Late on a blustery afternoon, shadows stretch across the Columbia College soccer practice field as Kayann Glass ponders the best way to describe her teammate, Riley Barnes. After a pause, she asks, “Are you familiar with the word, ‘girlboss?’”
A number of adjectives under the definition of this term apply to Riley Barnes: confident, successful, capable, empowered, all-business. That might be a lot to put on the plate of a college freshman soccer player, but Riley is no stranger to using a strong foot to get a leg up.
An all-region and all-state player and two-time team captain at Gilbert High School, Riley became a valuable contributor off the bench in 2022 for the Koalas. She mostly played striker and right wing as Coach Robert Hunter sought to find her playing time.
“If we’re 20 yards out and have the opportunity to take a shot, there are very few players on our team we’d rather have with the ball than Riley,” he says. Robert, who has also coached high school and club soccer in the Midlands, says he’s worked with Riley as far back as age 12. “She’s really getting up to the speed of the game. She scored a lot of goals in high school, and one of her strengths is the ability to strike the ball.”
Right wing is a new position for Riley, and she says college soccer is an adjustment. “It’s definitely a higher intensity and pace, and I’m going against people 3 to 4 years older than me.” Choosing to play for the Koalas means she gets to have older sister Kaylee as a teammate, and her parents and grandparents can still come to her games. Riley scored her first goal in an Oct. 19 match against Allen University.
“I’m majoring in middle school education for social studies,” Riley says. “I’ve always been a big history person, and I want to be a teacher. I wouldn’t mind coaching high school soccer, either.” Beyond reading about history, Riley has also made it, becoming one of a handful of girls to play high school football in South Carolina. Her journey into the record books started at the intersection of social media and COVID-19.

TASK LIST
• 1. Answer these questions about the soccer profile:
(a) At which high school was Riley a two-time team captain?
(b) Against which opponent, and on what date, did Riley score her first goal?
(c) What is Riley majoring in?
• 2. In the soccer profile, why does Riley say college soccer is an adjustment?
• 3. In the soccer profile, rewrite everything from "A number of" down to "get a leg up.", changing "freshman" to "first-year".

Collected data
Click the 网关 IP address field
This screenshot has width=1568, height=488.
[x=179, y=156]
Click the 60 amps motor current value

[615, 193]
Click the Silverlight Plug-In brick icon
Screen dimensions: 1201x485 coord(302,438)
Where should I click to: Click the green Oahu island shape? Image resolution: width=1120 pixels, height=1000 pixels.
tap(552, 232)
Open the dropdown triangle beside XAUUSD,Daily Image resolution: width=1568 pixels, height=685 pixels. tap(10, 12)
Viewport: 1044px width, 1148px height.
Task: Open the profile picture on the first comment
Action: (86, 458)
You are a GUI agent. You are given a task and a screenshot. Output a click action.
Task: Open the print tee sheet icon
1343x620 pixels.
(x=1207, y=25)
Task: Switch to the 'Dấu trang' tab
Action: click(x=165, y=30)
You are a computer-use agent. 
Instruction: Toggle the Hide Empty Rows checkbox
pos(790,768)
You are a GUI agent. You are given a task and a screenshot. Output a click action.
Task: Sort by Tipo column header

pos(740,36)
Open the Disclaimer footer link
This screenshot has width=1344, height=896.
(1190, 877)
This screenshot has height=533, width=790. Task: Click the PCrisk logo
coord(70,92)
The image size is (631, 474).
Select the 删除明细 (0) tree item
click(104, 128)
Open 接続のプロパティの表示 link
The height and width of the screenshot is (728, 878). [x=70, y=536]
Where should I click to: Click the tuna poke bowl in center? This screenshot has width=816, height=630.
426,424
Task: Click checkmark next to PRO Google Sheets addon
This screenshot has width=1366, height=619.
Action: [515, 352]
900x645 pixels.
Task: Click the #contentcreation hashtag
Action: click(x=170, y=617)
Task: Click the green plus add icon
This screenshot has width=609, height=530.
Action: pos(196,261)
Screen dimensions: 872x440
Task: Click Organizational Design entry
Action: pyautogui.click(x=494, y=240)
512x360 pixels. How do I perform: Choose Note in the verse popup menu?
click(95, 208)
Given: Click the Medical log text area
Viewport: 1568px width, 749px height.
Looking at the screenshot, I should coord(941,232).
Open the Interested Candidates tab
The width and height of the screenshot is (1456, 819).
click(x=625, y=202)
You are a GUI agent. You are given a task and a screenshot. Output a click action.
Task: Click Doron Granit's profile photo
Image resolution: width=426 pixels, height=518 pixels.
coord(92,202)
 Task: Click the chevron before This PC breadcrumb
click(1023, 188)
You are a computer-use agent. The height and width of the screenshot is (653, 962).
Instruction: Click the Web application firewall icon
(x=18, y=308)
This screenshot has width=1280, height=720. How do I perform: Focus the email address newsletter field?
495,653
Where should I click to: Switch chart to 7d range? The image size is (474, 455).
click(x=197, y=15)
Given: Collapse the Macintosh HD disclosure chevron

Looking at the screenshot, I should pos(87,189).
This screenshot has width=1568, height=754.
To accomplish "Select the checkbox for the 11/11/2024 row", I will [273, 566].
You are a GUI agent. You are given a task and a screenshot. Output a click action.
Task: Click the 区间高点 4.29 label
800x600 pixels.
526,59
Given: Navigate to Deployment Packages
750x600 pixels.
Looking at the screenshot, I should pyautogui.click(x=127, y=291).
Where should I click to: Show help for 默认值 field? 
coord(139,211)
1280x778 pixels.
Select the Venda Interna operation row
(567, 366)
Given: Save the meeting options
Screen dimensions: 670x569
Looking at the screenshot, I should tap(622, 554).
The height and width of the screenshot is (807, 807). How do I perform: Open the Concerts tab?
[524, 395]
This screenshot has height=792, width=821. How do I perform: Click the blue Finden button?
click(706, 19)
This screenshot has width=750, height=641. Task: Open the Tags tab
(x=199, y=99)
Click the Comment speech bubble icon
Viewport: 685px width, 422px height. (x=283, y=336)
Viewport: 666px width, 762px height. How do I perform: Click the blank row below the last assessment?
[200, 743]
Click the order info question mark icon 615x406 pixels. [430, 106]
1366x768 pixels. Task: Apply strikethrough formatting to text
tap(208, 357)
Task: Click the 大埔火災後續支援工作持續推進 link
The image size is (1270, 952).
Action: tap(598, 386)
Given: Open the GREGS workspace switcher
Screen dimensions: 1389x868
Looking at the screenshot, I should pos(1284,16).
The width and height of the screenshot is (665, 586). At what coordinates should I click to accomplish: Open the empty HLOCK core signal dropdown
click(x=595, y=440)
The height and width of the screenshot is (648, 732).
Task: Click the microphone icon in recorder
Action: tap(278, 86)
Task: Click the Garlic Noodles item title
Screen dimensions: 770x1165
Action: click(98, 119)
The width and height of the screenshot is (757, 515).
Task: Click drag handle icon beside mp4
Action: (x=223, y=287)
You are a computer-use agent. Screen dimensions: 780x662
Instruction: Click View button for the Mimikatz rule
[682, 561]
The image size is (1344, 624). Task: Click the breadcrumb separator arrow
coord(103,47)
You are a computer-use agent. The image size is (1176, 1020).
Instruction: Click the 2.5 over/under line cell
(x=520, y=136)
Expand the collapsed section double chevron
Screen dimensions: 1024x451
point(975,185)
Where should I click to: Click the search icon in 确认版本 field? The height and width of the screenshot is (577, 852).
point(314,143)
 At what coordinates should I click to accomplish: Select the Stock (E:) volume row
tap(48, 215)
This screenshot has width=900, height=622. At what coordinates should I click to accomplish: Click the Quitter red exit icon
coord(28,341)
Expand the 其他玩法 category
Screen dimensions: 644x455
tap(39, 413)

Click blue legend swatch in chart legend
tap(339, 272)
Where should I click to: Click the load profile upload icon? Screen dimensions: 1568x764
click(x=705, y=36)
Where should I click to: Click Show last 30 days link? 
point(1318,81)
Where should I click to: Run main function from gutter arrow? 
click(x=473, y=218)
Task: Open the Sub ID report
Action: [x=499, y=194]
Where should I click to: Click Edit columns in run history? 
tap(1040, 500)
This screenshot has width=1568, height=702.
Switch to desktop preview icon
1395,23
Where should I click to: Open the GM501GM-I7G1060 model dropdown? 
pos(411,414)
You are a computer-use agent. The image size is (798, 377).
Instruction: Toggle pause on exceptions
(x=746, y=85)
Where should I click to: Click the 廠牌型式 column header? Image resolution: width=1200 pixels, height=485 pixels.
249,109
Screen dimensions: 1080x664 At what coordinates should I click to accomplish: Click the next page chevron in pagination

TASK-BY-TASK ANSWERS
• 1.
(a) Gilbert High School
(b) Allen University, on Oct. 19
(c) Middle school education for social studies

• 2. She says college soccer has a higher intensity and pace. She is also playing against people 3 to 4 years older than she is.

• 3.
A number of adjectives under the definition of this term apply to Riley Barnes: confident, successful, capable, empowered, all-business. That might be a lot to put on the plate of a college first-year soccer player, but Riley is no stranger to using a strong foot to get a leg up.